Such changes are more involved than simple handouts. How is this
achieved without tangential casualities? How can we help people pursue
escape poverty without destroying their culture? It is indeed a complex
and narrow path to navigate.

Perspective on culture often has two extremes. The first extreme is that
other cultures have no value whatsoever. Such a view is actually usually
rooted in ethnocentrism, the belief that one’s own culture is right in
every regard, and other cultures are wrong. Such a view is obviously
quite stupid. However, people don’t usually arrive at ethnocentrism
consciously, it is natural outgrowth of growing up in a single culture.
You learn one way of doing things, there isn’t a strong reason to
question it, and when another culture acts differently, the instinct is
to consider alternate behavior as wrong. Normally, exposure to other
cultures helps alleviate this condition.

The second extreme is the view that every aspect of culture is good,
regardless of its impact. There are several problems with this naive
view.

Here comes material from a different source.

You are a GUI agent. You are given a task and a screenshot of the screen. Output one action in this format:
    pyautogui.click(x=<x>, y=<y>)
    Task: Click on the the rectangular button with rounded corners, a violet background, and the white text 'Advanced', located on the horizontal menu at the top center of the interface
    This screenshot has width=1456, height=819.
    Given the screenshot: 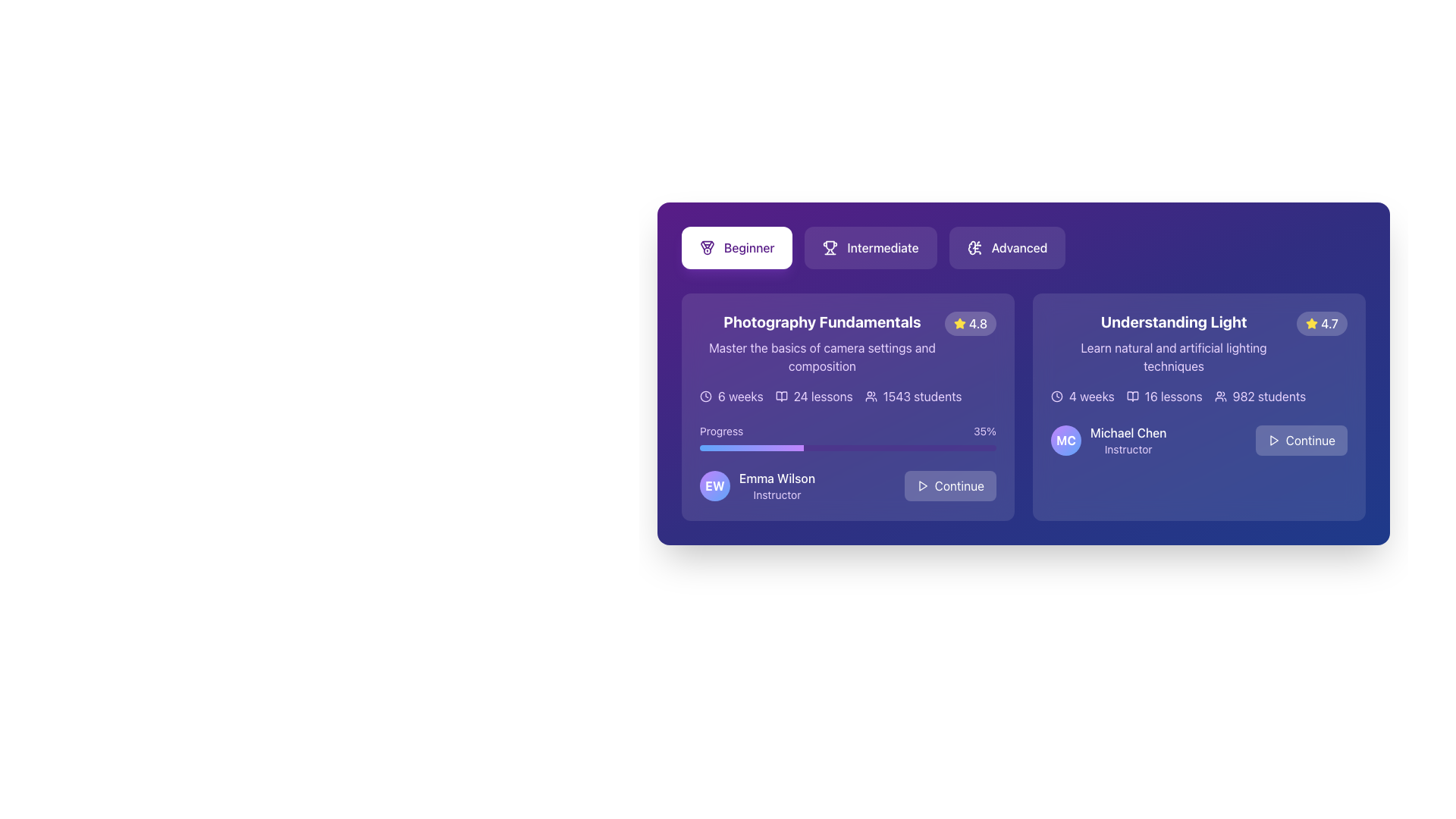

First, culture often is quite critical of itself. Culture is not
static, it is dynamic, constantly changing as society criticises its own
culture and grows. The only reason that we have such rich cultural
diversity in the world is because of the dynamic nature of a culture.
Static culture can’t diverge and generate diversity.

Real ethnic groups are not truly homogenous. Every ethnic group consists
of unique socia-economic divisions, each adapting unique sub-cultures
that in some way attempt to differentiate from perceived problems in
other sub-cultures in their midst. This demonstrates how cultures
themselves judge and value (or devalue) themselves.

Cultures can also incorporate characteristics that contradict valuing
cultural itself. Many societies are plagued with priviledged subclasses
that inflict oppression on the sub-cultures amongst them. The culture
implications of Nazi’s anti-semitism, Rwandan genocides, and other
oppressive cultural perspectives are incompatible and self-contradictory
with valuing the whole of every culture. There can be certain aspects of
oppression and injustice within a society that limit the ability of a
culture to reach its fullest. Culture is something to be celebrated and
enjoyed, but we must realize that sometimes are changed for culture to
accurately and beautifully reflect the true nature, geography, attitude,
and highest values of its constituents.